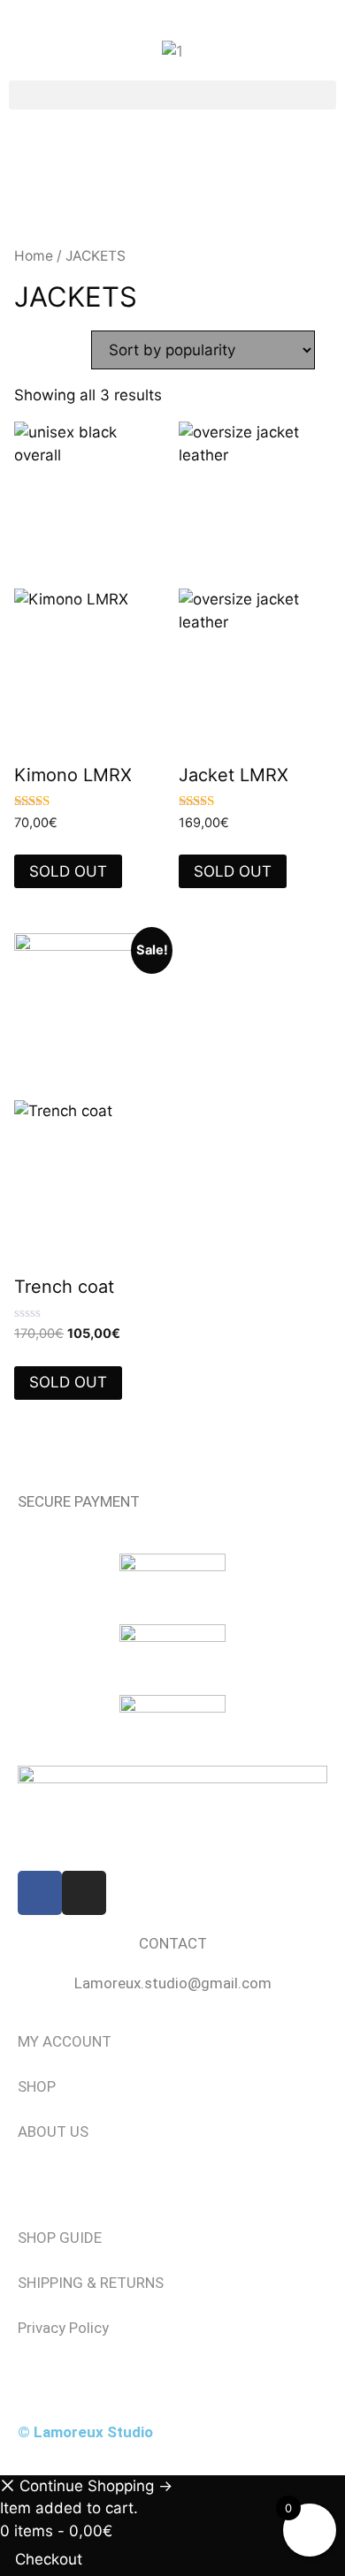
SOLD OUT (68, 871)
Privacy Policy (63, 2328)
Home (33, 255)
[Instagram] (84, 1893)
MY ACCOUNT (64, 2041)
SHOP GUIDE (60, 2237)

> _TASK DIRECTIONS_:
The expected response is every entry above, repeated exactly, pictures removed.

> _ANSWER BOX_:
SOLD OUT (68, 871)
Privacy Policy (63, 2328)
Home (33, 255)
[Instagram] (84, 1893)
MY ACCOUNT (64, 2041)
SHOP GUIDE (60, 2237)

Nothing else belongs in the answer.